You are on the right track. I think you are using the same letters to represent too many things. Do you care about the eigenvalues of A or of another matrix? Choosing c to be -c would imply that c=0, perhaps you need to use another symbol to represent the quantity that you'd use to choose your original c.

can I rename AB^-1, D and say det(D-cIn)=0 I can find c for a specific 2x2 matrix, but I'm not sure how to do that in general

Wildcat said:
can I rename AB^-1, D and say det(D-cIn)=0 I can find c for a specific 2x2 matrix, but I'm not sure how to do that in general

You're using c for too many things, it's better to write det(D-dIn)=0. The nature of the problem only requires that you know that at least one d exists, not that you have to find its value. Does every matrix have at least one eigenvalue?
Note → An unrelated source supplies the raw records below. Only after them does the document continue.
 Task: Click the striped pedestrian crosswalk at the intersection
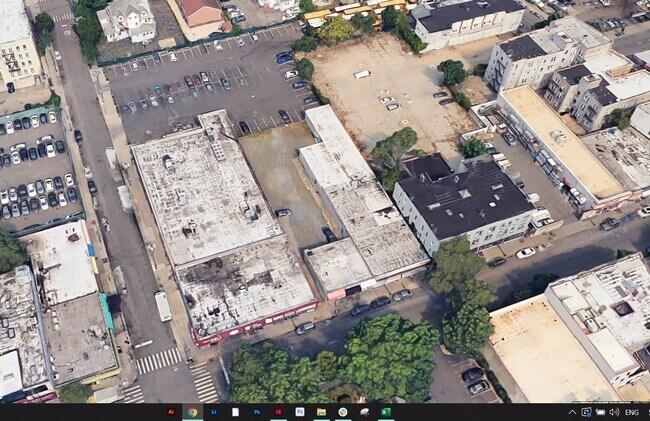[x=158, y=360]
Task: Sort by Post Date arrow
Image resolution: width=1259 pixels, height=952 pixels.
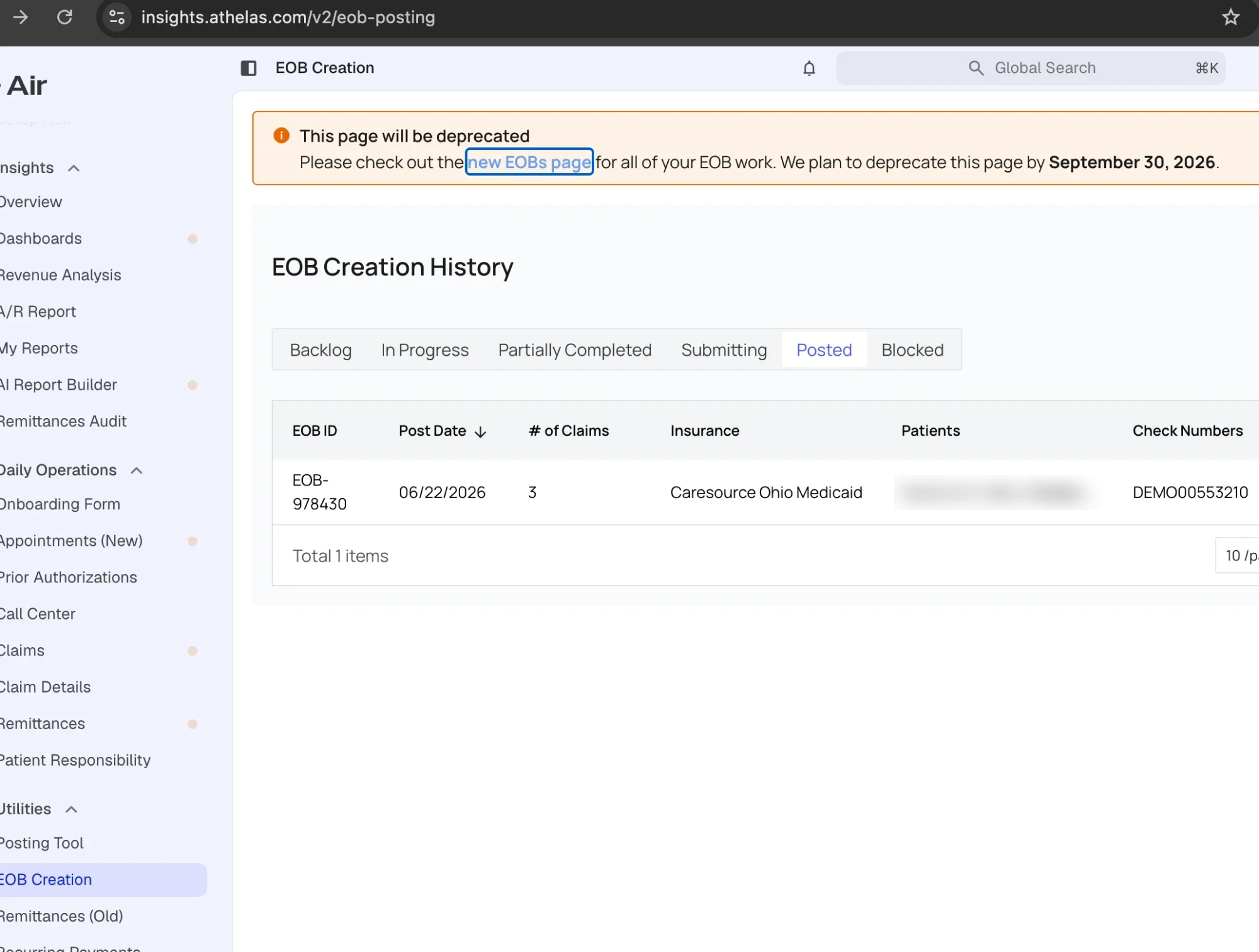Action: (480, 432)
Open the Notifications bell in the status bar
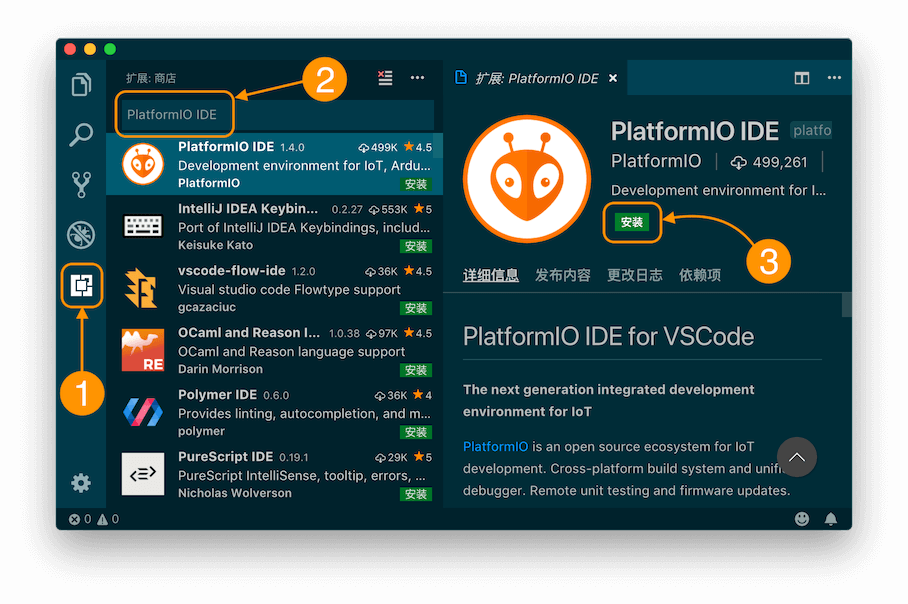The height and width of the screenshot is (604, 908). click(x=831, y=519)
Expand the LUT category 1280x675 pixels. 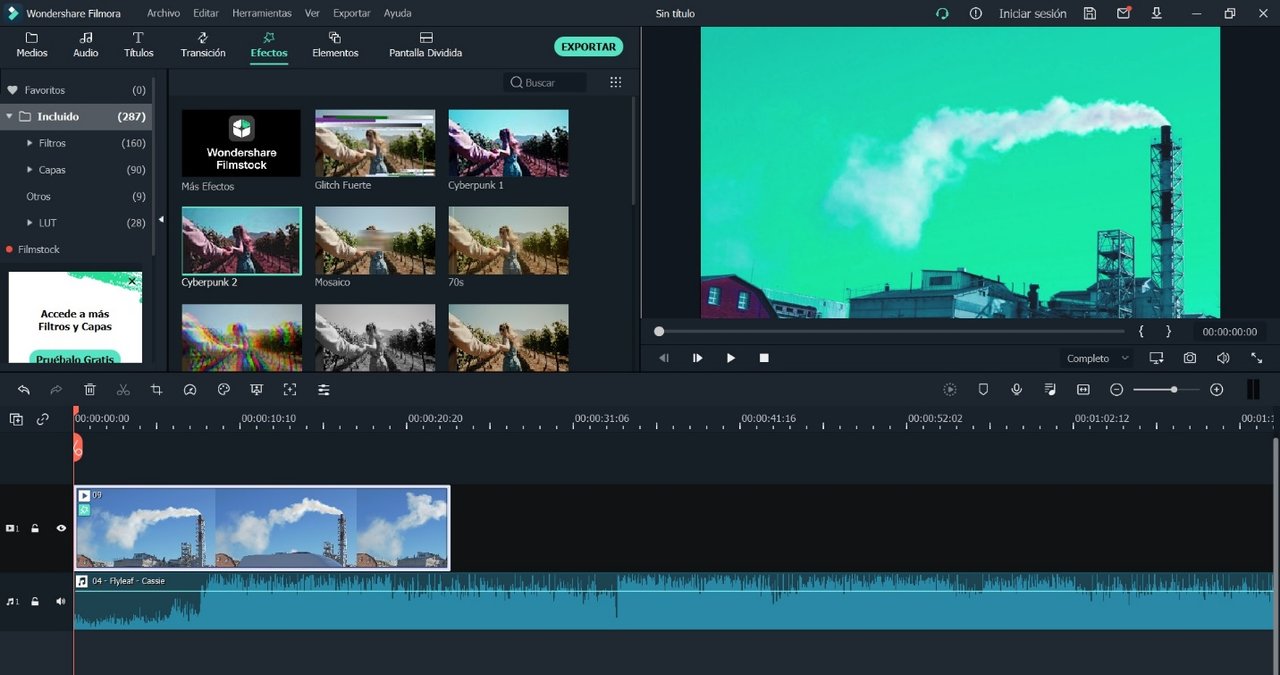[x=30, y=223]
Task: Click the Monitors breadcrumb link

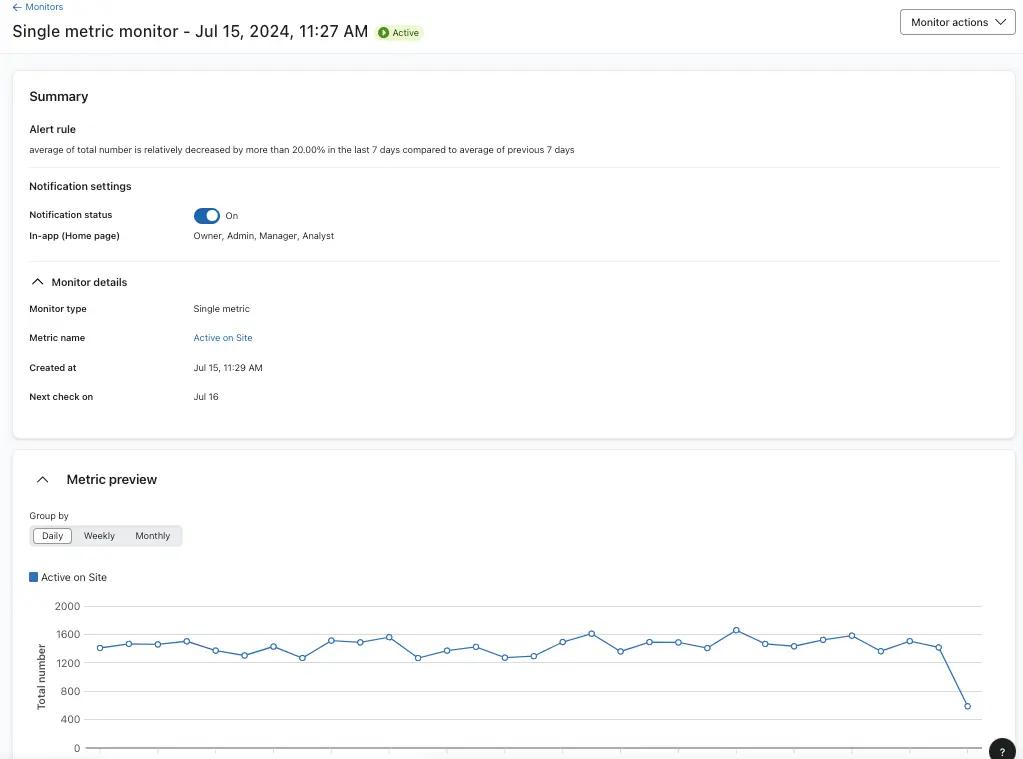Action: click(43, 6)
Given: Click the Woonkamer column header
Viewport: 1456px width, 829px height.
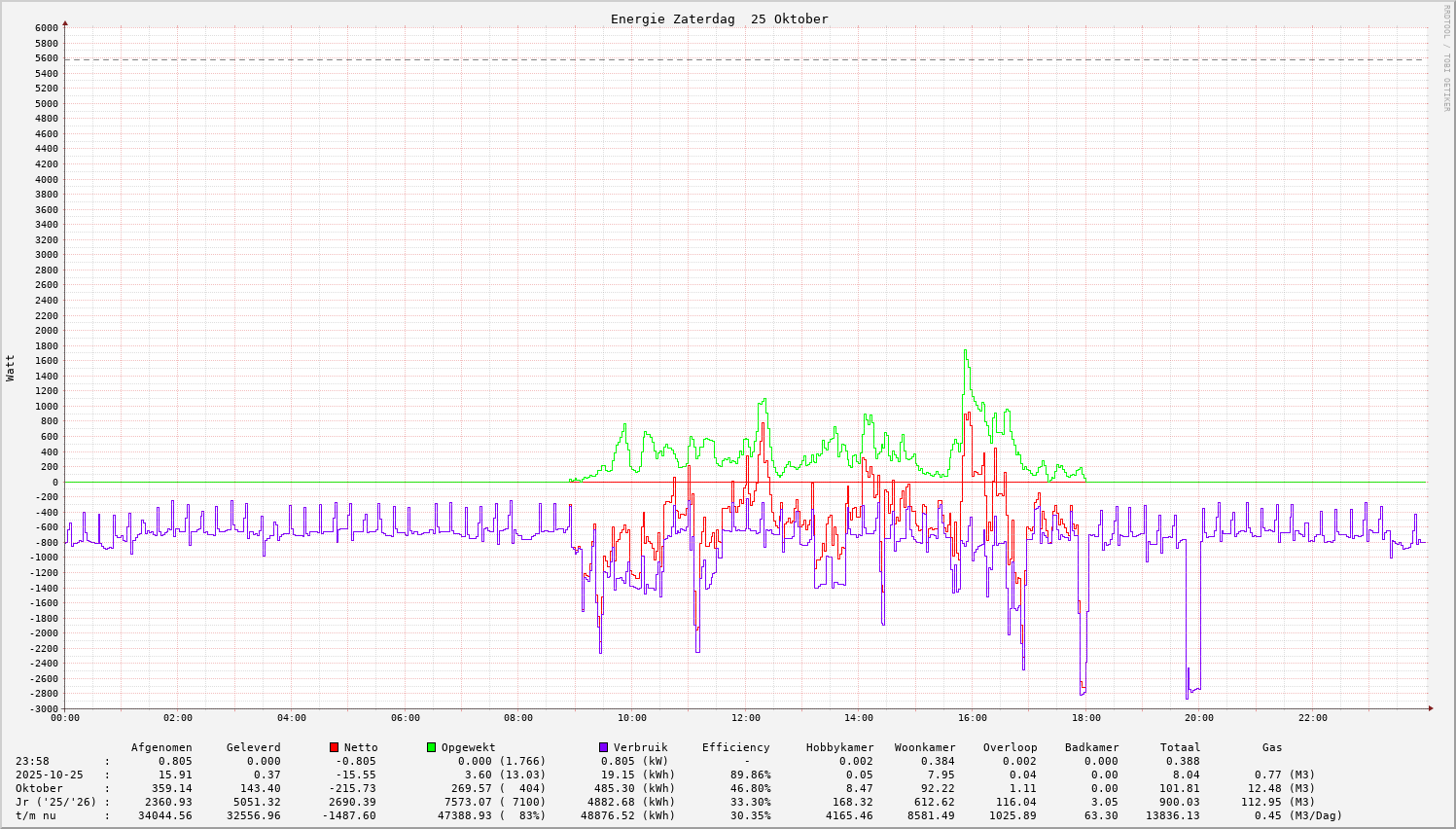Looking at the screenshot, I should point(925,747).
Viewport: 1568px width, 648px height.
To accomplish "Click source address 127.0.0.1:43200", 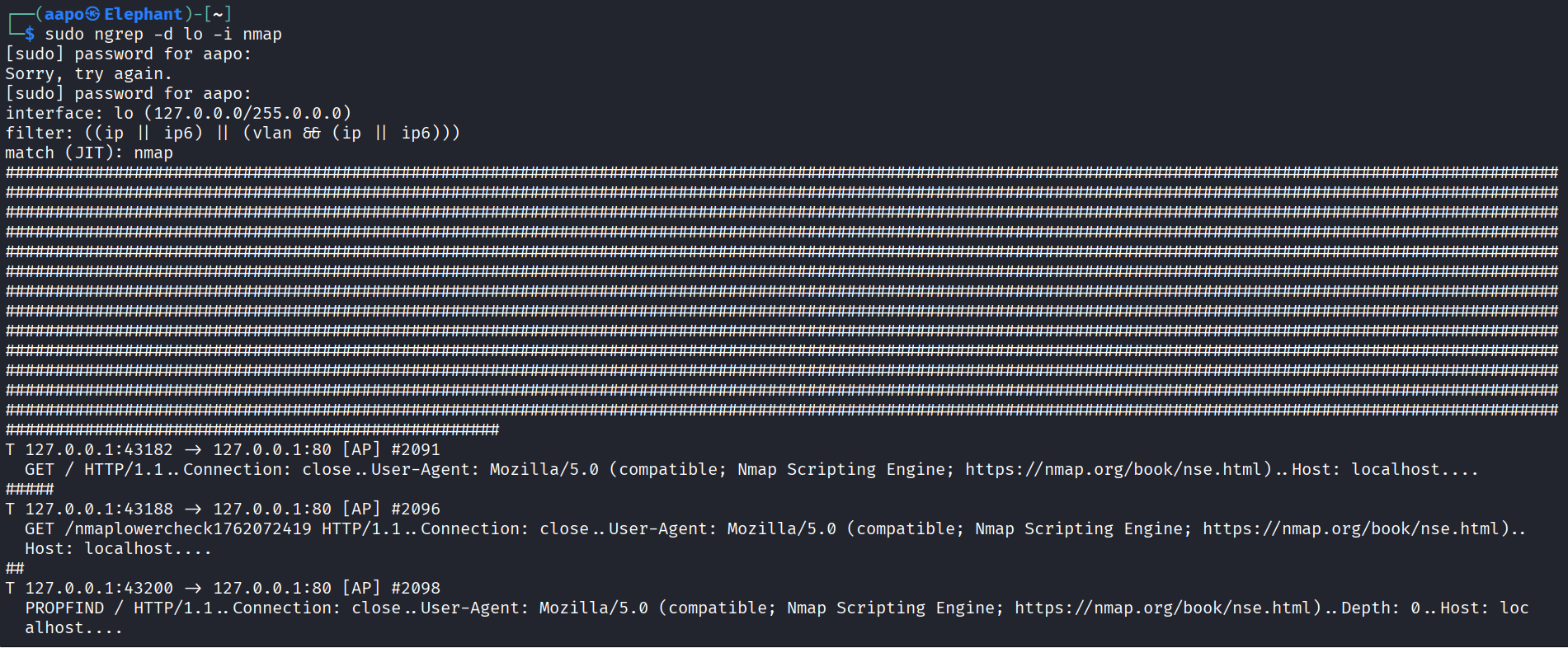I will click(x=99, y=588).
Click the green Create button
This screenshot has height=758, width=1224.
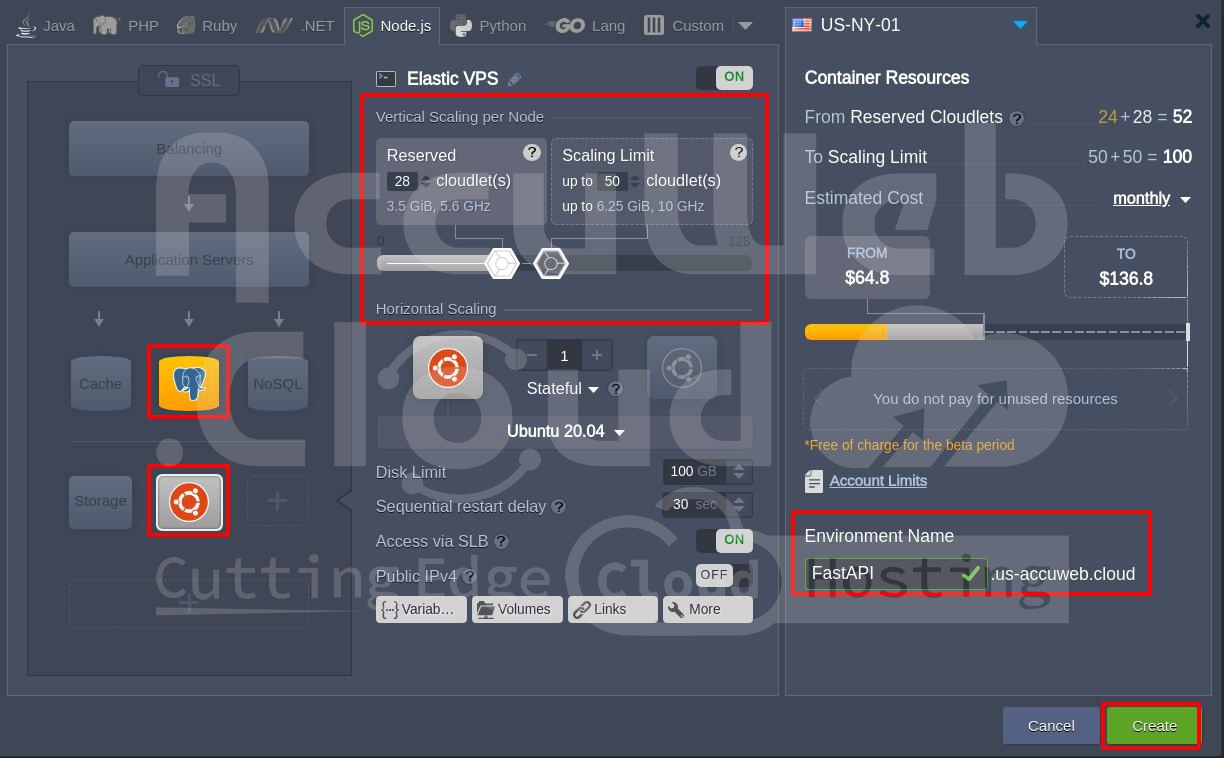coord(1153,726)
Yes? and an nxn would have at most n distinct eigenvalues right?

Wildcat said:
Yes? and an nxn would have at most n distinct eigenvalues right?

Right, so you had the right idea before, you just want to express c in terms of one of the eigenvalues d so that the notation isn't confusing.

so, if I use my original proof and add Let AB^-1 = D and c=-d then det(D-dIn)=0 would be enough? I don't have to show anything else?

Wildcat said:
so, if I use my original proof and add Let AB^-1 = D and c=-d then det(D-dIn)=0 would be enough? I don't have to show anything else?

You can always follow your logic backwards to check that if c = -d, det(A+cB)=0. But your arguments looked fine to me.

OK, Thank You!